Madison County Clerk Tamitha Blocker last Thursday demonstrated how the new voting machines will be used during early voting and the March 3 Primary Election.
The demonstration served as a meeting of the Madison County Election Commission. Members on hand were Austin Boatright, Larry Easterling and Gary Smith.
Also attending were a couple of poll workers; Wendy Pettz, a certified poll trainer; Diane Warren, a candidate for circuit judge, District 4, Division 8; and a few members of the voting public.
Blocker said the county last received new equipment in 2006, machines which had a lifespan of 8-10 years. Problems with the machines emerged in the 2016 General Election and during a special school election last year.
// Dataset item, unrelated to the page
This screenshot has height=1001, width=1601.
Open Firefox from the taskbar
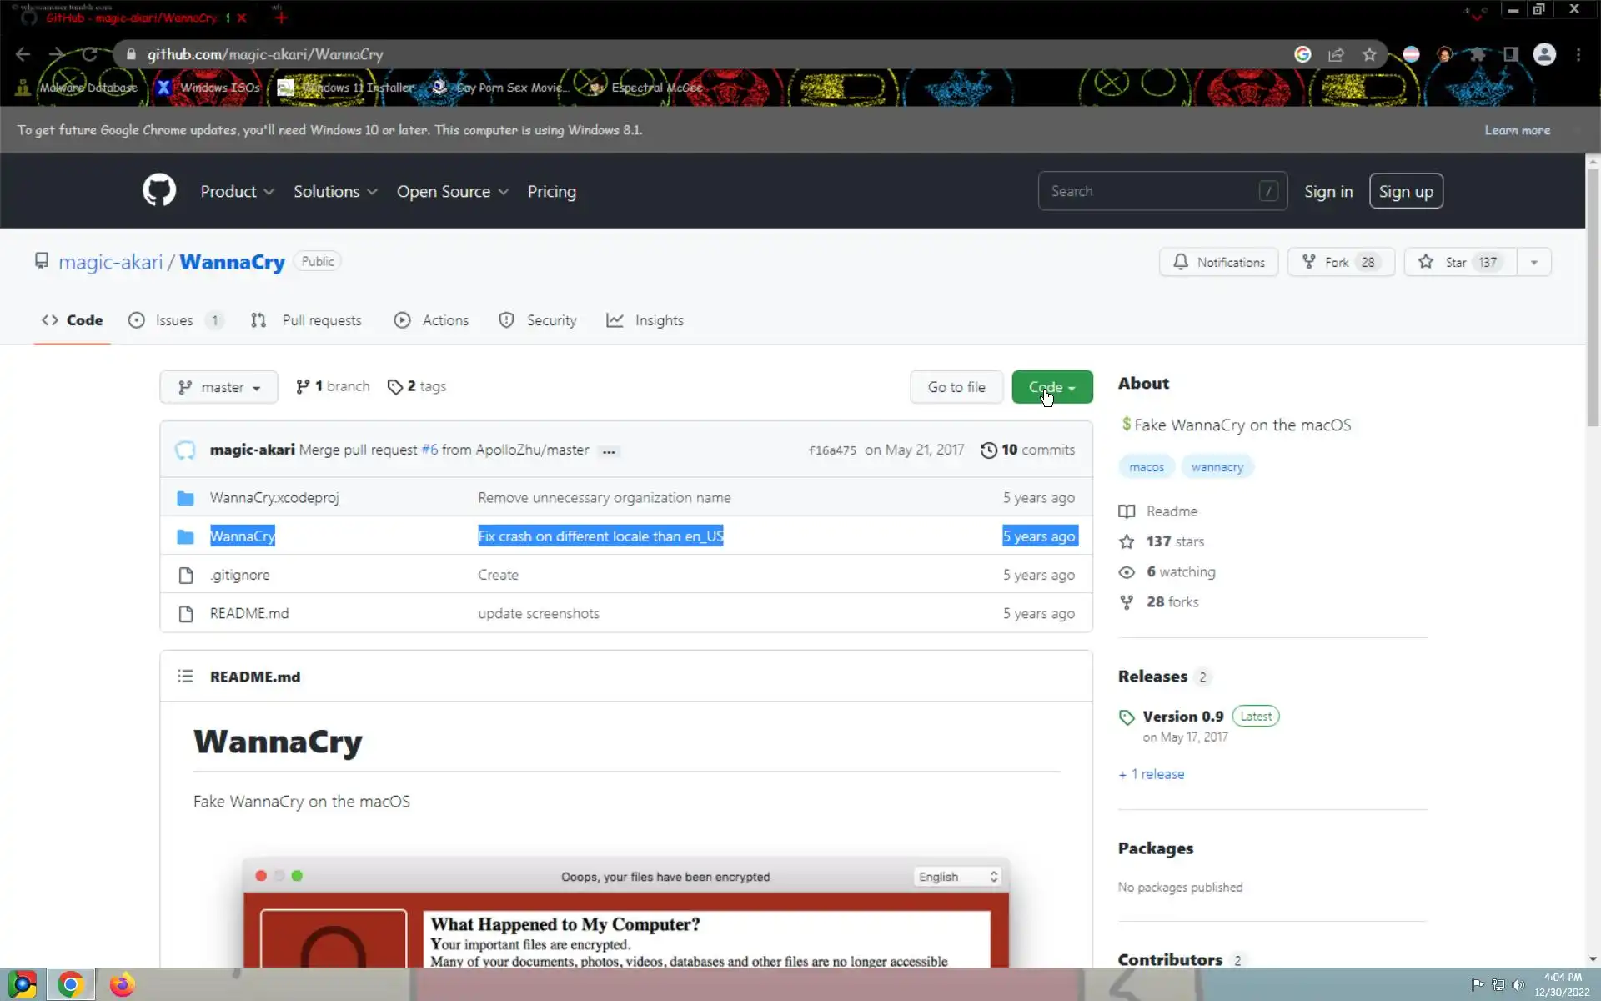122,984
Borrowed equipment from Sevier County allowed Madison County to make it through last year’s election.
“It’s still a paper ballot-based system,” Blocker said of the new machines. “There’s still a voter verified paper ballot that can be used for any recount or any kind of malfunction.”
The county no longer has to print ballots in advance, something that has saved thousands of dollars, Blocker said.
Poll worker Richard Gillham demonstrated how a blank paper ballot will be printed out for a voter. The ballot will then be taken to a voting machine, where the person will cast votes. Finally, the ballot will be printed out with the votes, which then will be put in a tabulator machine.
The March 3 Primary Election and early voting will be the first time the new machines have been used. Madison County will use voting centers instead of dozens of voting precincts.
The voting centers will be at Hindsville First Baptist Church, Huntsville Missionary Baptist Church, the Kingston Community Building, the St. Paul Community Building and the Wesley Community Building.
Once a person votes, that information will be seen on the check-in equipment, in case they try to vote again at another center.
Registered voters in Madison County can vote at any of the new centers, regardless of where they live in the county. The voting centers will be open from 7:30 a.m. to 7:30 p.m. on March 3.
Early voting will begin on Tuesday, Feb. 18, and run through Monday, March 2, at the courthouse. Hours will be 8 a.m. to 6 p.m. Monday-Friday and from 10 a.m. to 4 p.m. on Saturdays, Blocker said.
Each voting center will have two check-in machines, up to 12 voting machines, and one tabulator.
Blocker on Thursday demonstrated several features of the new voting machines. The height of the machines can be adjusted for someone in a wheelchair or someone needing to sit; the print on the screen can be enlarged; and the contrast can be changed to black and white for color-blind voters.
Once a person has voted, a “review screen” will appear. A voter can go back and change a vote if they wish. When finished, the voter will hit a “print card” button, which prints out the final ballot to go in the tabulator.
At the end of the night, poll workers will pull out a box from the tabulator and seal it with a thumb drive and other items inside. The poll workers will then drive the tabulator box to the courthouse, where the results will be known almost immediately from the thumb drive.
“We’ll have the elections results just about as quick as the poll workers can drive in,” Blocker said.
County crews will be responsible for delivery and pickup of the election equipment before and after election day.
Reducing the number of voting precincts to the five centers saved the county more than $80,000 that was used toward the new equipment.
Blocker said several people have come to her office for a look at the new equipment. So far, she said, she’s heard only positive comments.
“I’ve had younger ones, older ones. They come in a little skeptical but then once they’re able to see it and try it, they’re like ‘Oh that’s not bad, I like that.’ I haven’t had anybody angry with it yet,” she said.